Ridley smoothed out the sand in front of her and drew a sad face with her index finger. “She never allowed me to give her gifts.” When she was alive. “She’d said it was the thought that counted, and the only gift she ever needed was me, even though I knew everything that she liked and when she had her eye on something.” Pause. Drawn hair, then, to accompany her sad face in the sand.
“I miss her, but...” She nibbled on her lower lip, thoughtfully. “Since she... I’ve been able to give her the things I never had the chance to, and bring her sweets and treats I knew she’d like. It won’t bring her back, but if it will make her happy, then I’d like to try harder.”
This time, when she tucked the hair from her face, there appeared a shy, fleeting smile, but a smile nonetheless.
“There it is,” he said in reference to her smile, and reached over to draw a face of his own. As he dragged his finger through the sand, he nodded in understanding. “You know what, how about when the bakery is up and running again, you come visit and I’ll teach you how to make one of her favorite treats. You can provide all the love we’ll put into it,” he proposed. It wasn’t something he often offered people, but he didn’t think twice about giving Ridley the chance to put even more thought behind her gifts.
The clumsy smile was promptly ruined when he tried replicating his beard, but he drew a stick figure body, hand reaching out to her drawing to make up for the obvious lack of artistic talent. Once done, he stood up and patted the sand from his hands onto his swimming trunks. Respectably clean, he extended a hand to Ridley and said, “Come on, let’s go put some water into this moat, I think the young gentleman over there would let us borrow his.”

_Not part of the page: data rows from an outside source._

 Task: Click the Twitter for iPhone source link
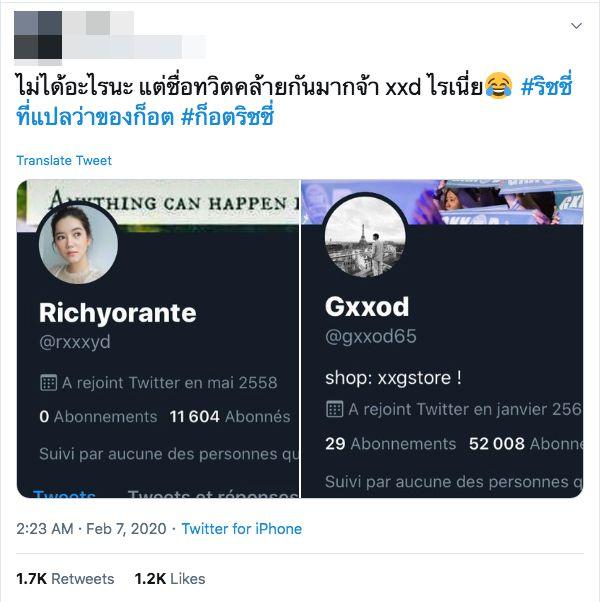pyautogui.click(x=241, y=529)
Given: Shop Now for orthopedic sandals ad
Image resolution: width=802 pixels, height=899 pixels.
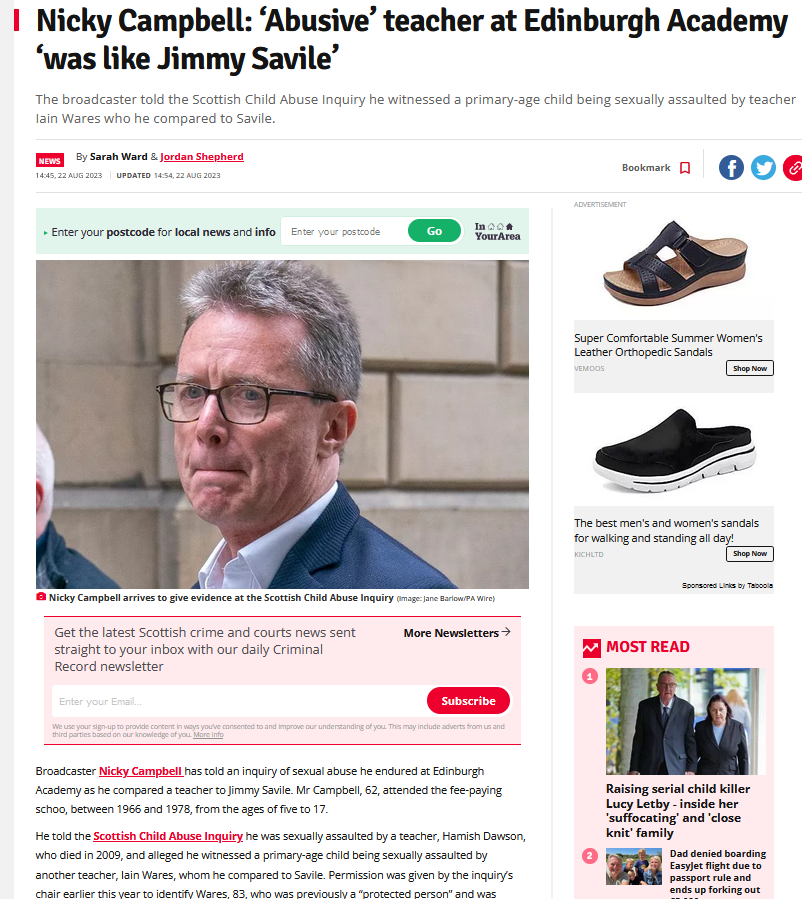Looking at the screenshot, I should pyautogui.click(x=749, y=368).
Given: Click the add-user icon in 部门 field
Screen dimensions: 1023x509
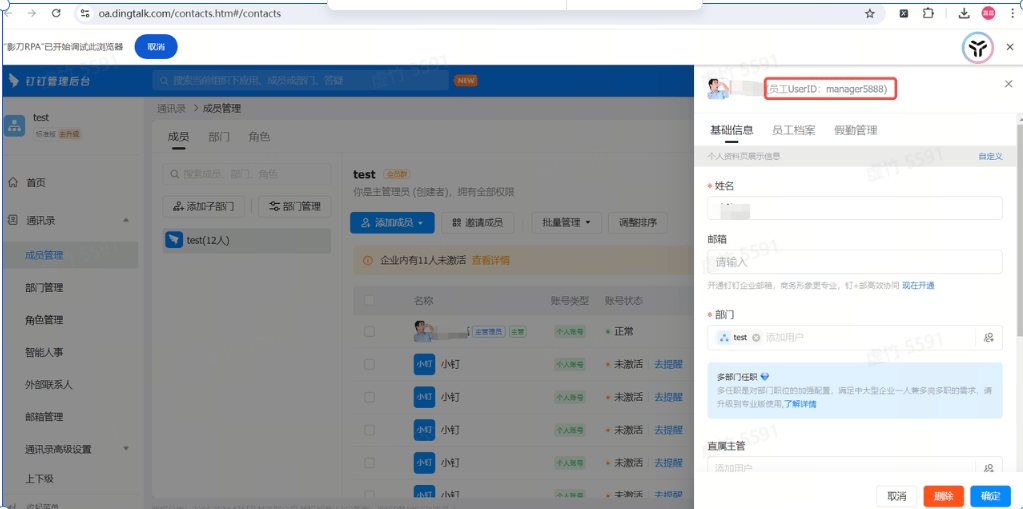Looking at the screenshot, I should [x=989, y=337].
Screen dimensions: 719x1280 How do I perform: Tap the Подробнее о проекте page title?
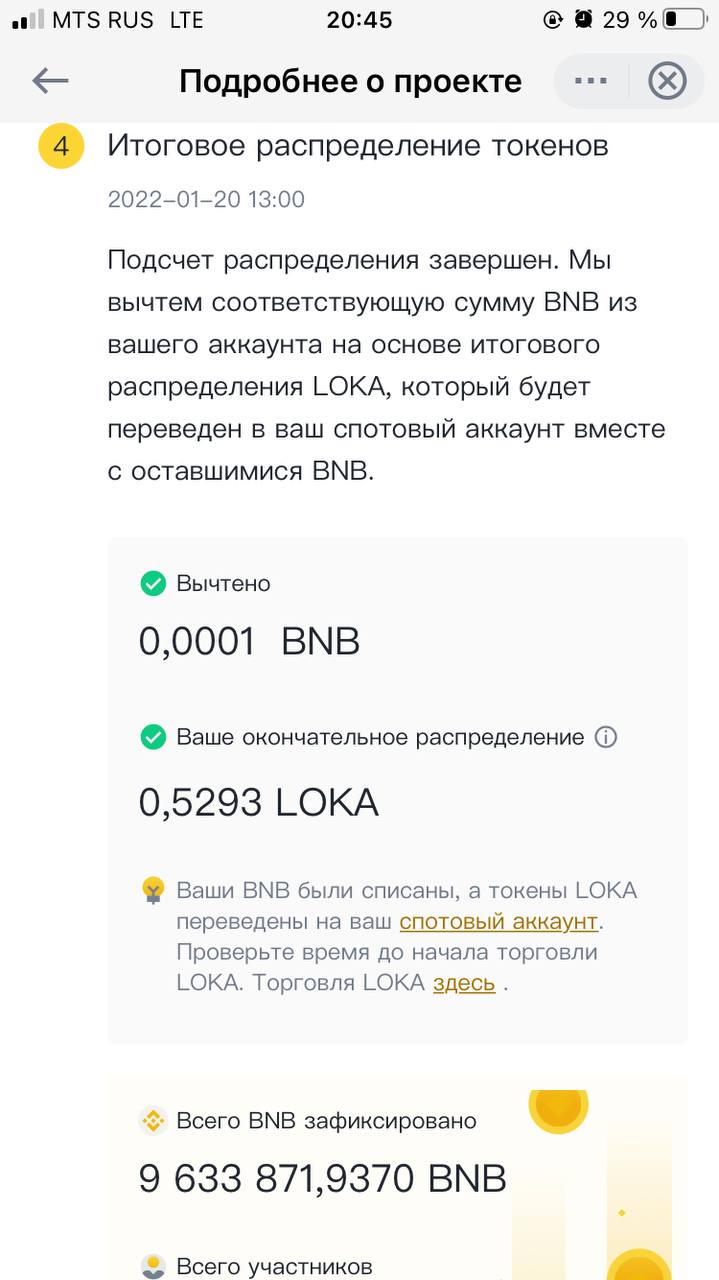350,81
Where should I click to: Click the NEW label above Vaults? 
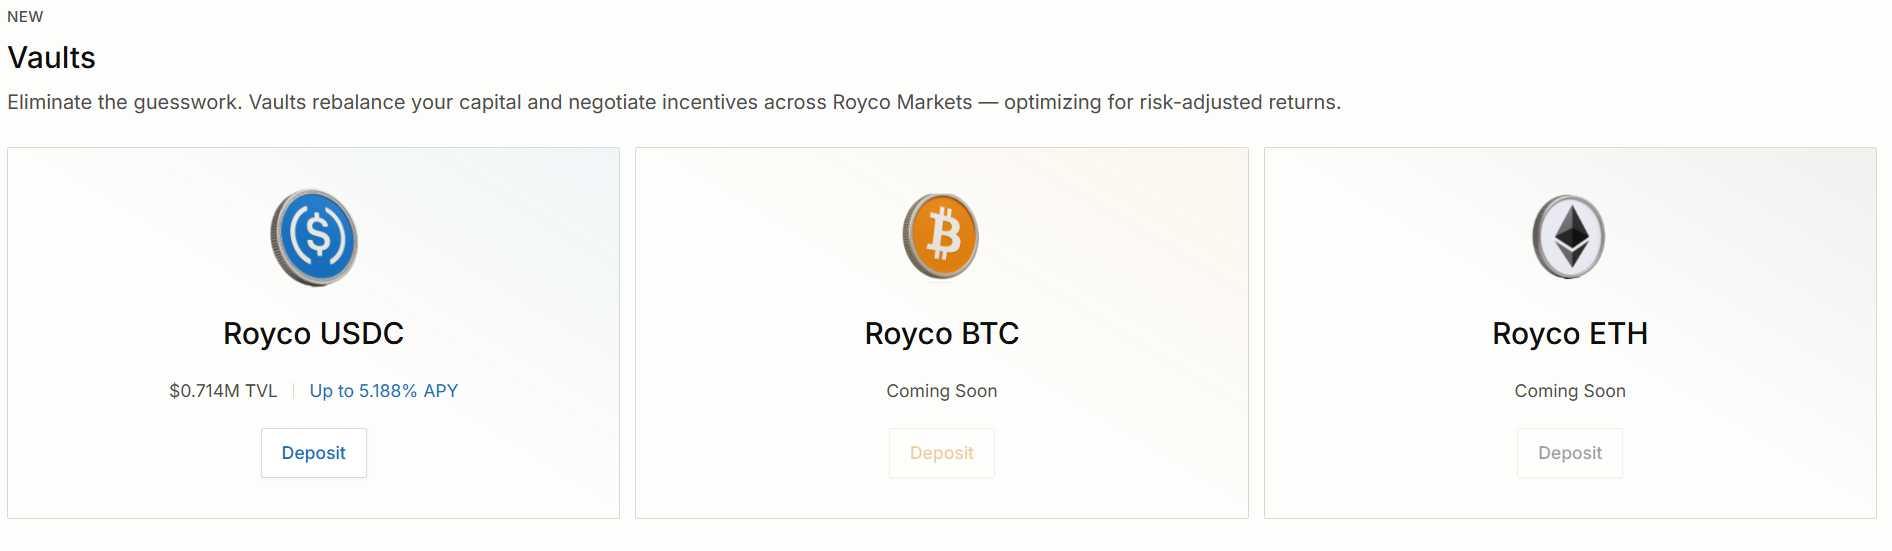[x=25, y=17]
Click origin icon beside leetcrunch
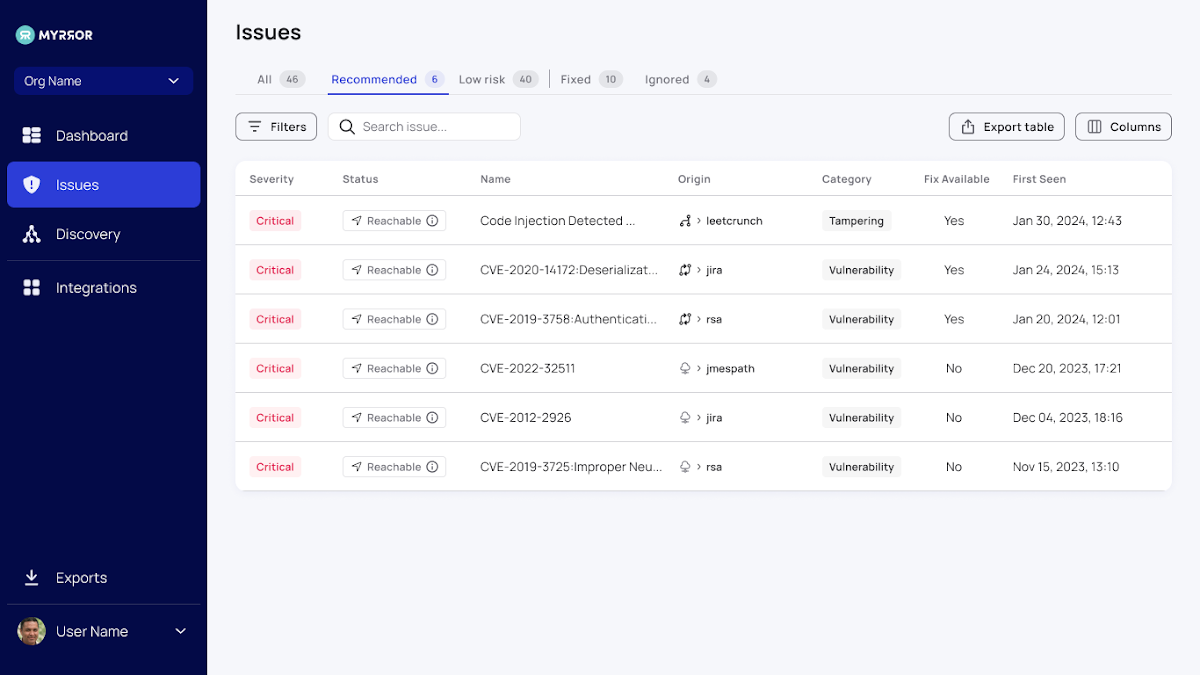1200x675 pixels. click(685, 221)
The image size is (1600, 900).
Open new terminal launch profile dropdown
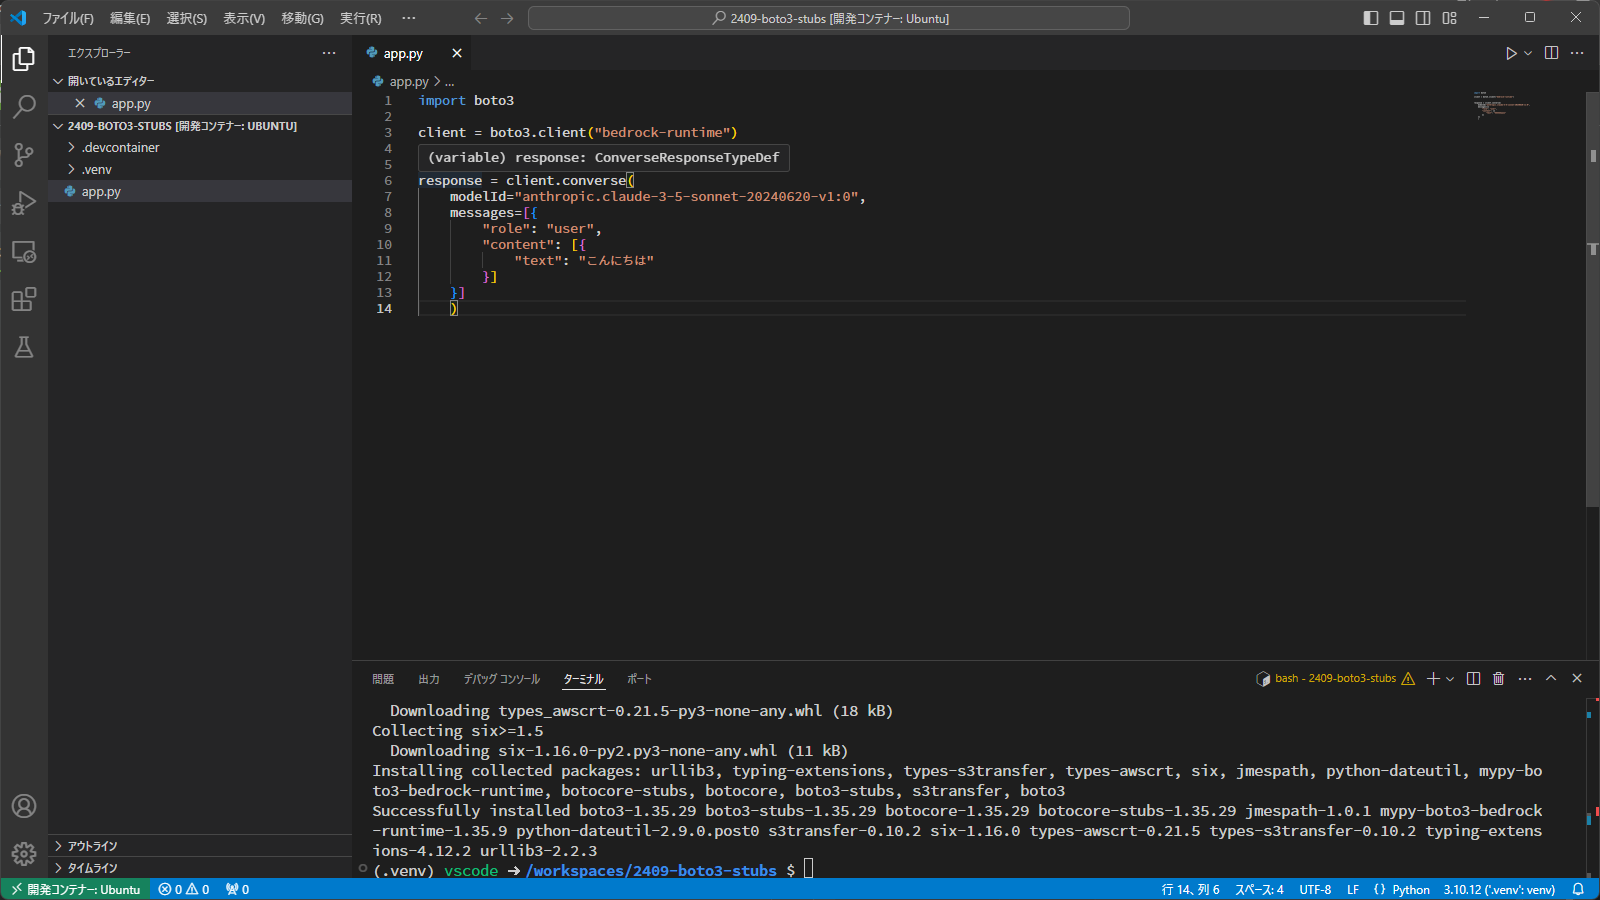point(1450,679)
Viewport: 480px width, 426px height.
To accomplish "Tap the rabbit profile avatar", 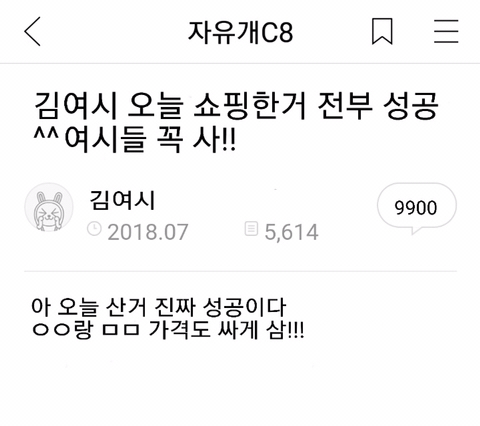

When it became evident to her that what he was drawing was his facial hair, she tried not to laugh. All of it, ridiculous—but a sweet gesture, particularly when he joined their drawings together. Though Ridley had started off the day on a somewhat somber note, following her conversation with Quen, the infiltration of René and his sand castle had lifted her spirits, slow and steady.
There indeed was the issue was getting water into that moat, lest any mice decide to take up residence in their shoddy excuse for a castle, so the scholar wiped her hands into her knees, pulled her hair over a shoulder, and took the offered hand, using his weight to drag herself up to standing.